Sin embargo, hay algo más que un pasado para historiadores cuando una trama de poder sobrevive, se recicla y jaquea no la democracia pero sí su calidad plena.
La organización fascista Propaganda Dos no existe más como tal. Pero sus miembros jóvenes de entonces, como el embajador Federico Barttfeld, fallecido el año pasado, siguieron trabajando hasta el último día. Y continuaron tendiendo redes de poder entre las finanzas más volátiles, grupos de jueces, funcionarios permeables a la seducción de un profesionalismo falso, camarillas diplomáticas y sectores ultraderechistas del Vaticano.
Es igual que en España. El franquismo ya no existe y la Falange es sólo un remedo patético de aquella creada por José Antonio Primo de Rivera. Pero contactos, afinidades e intereses comunes conectan a filibusteros de las finanzas rápidas, sectores de los servicios de inteligencia, jueces y clericales de la franja conservadora. Juntos reaccionan cuando Baltasar Garzón se atreve a remover tumbas de 1937. Eso, tío, no se toca. De eso, tía, no se habla.
Todo es historia. Cuando lo es. Sadous, por ejemplo, no es historia. Es pasado activo en 1975 y presente activo en 2010.
Más allá de la investigación sobre hechos de la relación entre la Argentina y Venezuela, que corre por cuenta de la Justicia, cuando aparece un caso como el de Sadous un gobierno con aspiraciones de transformar el Estado podría sacar una conclusión doble. Por un lado, gobernar es construir alianzas. Cuanto más amplias, mejor. Por otro lado, gobernar consiste en no dormir con el diablo adentro.

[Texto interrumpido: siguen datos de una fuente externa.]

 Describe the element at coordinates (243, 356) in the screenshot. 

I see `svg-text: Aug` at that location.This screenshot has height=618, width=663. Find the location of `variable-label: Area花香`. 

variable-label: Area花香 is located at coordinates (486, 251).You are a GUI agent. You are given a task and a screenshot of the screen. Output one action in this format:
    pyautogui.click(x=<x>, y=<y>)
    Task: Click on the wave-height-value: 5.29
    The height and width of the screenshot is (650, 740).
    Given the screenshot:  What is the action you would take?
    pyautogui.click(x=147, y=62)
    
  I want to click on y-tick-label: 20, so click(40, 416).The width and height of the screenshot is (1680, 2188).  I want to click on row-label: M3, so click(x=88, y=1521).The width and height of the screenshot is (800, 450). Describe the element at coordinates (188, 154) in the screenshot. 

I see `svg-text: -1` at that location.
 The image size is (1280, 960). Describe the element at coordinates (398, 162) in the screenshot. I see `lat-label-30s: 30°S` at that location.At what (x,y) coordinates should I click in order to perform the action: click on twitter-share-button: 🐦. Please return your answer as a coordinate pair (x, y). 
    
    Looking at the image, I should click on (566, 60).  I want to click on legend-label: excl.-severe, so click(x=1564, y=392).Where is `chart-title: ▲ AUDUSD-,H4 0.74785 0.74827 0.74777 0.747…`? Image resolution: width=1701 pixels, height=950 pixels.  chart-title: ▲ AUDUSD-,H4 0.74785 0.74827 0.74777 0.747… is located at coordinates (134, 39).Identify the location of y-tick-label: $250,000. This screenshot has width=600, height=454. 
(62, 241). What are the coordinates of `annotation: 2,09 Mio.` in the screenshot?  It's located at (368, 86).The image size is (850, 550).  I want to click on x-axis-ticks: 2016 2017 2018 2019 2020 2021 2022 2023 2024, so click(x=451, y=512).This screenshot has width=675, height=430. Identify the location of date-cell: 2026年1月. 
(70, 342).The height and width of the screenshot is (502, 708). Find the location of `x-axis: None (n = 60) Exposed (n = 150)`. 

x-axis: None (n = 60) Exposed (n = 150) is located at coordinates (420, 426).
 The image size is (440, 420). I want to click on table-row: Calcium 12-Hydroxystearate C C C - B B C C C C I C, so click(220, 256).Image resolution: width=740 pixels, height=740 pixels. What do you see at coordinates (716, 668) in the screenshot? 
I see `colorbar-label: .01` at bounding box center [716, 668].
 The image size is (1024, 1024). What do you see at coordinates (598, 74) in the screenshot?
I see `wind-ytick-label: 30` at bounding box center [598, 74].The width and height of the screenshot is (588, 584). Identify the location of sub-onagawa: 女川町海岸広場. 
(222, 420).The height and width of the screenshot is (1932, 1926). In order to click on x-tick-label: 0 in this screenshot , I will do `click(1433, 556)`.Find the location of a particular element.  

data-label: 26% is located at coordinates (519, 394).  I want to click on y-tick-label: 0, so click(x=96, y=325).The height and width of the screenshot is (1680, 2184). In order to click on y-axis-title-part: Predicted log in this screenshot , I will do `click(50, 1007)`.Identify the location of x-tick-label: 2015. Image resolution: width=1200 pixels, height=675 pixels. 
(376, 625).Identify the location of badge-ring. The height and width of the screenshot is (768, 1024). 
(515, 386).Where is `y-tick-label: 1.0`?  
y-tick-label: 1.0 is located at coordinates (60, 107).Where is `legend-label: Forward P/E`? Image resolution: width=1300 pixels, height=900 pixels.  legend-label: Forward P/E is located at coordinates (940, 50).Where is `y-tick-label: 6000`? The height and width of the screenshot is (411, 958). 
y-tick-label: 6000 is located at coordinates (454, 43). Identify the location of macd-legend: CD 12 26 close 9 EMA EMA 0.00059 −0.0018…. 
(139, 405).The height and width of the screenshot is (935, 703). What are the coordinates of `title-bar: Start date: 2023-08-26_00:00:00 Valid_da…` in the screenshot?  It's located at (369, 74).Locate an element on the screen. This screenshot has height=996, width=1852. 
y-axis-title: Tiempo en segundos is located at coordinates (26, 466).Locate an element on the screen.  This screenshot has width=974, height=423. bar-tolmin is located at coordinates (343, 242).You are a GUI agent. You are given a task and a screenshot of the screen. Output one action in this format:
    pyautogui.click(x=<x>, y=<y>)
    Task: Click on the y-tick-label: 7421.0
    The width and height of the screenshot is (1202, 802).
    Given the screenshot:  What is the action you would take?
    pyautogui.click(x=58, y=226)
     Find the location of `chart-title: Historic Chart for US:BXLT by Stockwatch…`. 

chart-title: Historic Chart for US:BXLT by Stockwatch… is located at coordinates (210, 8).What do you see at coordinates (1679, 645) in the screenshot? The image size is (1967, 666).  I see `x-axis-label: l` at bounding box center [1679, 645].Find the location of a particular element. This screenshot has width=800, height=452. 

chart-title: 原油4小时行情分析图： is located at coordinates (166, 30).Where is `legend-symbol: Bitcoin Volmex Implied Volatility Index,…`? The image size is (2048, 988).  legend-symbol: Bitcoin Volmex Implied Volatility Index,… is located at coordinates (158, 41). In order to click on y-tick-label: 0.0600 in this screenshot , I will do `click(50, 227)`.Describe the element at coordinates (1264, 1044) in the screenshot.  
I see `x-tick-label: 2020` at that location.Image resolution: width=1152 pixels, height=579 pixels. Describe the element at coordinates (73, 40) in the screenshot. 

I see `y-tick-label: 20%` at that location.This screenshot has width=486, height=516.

En corporaciones que se autoperpetúan, como la Justicia o la Cancillería, el diablo suele recrearse. Sería poco riguroso, y además inútil, enfrentar ahora a todos los diplomáticos de carrera o a todos los jueces. Los más trabajadores, sanos y ajenos a las mafias tradicionales quedarían estampados junto a éstas. Pero, lo más importante, los tres poderes del Estado renunciarían a su función administrativa.
A veces el maniqueísmo lleva a pensar que, como todos acusan de delincuentes a todos, basta con no ser delincuente. Pero, ¿cualquier persona penalmente inocente debe ocupar un cargo? ¿No hay un espacio para tomar decisiones razonables? La política, ¿no es eso? Un ejemplo: la Cámara de Casación es morosa en los trámites judiciales por violaciones a los derechos humanos. Pero el Consejo de la Magistratura y la Corte Suprema gozan de facultades administrativas legales que no ejercen. Ocurre lo mismo en la Cancillería con destinos y ascensos. Hablar de la memoria y estimularla está muy bien, pero parte del compromiso con una democracia de calidad es terminar con verdaderas dinastías que se sienten dueñas del Estado.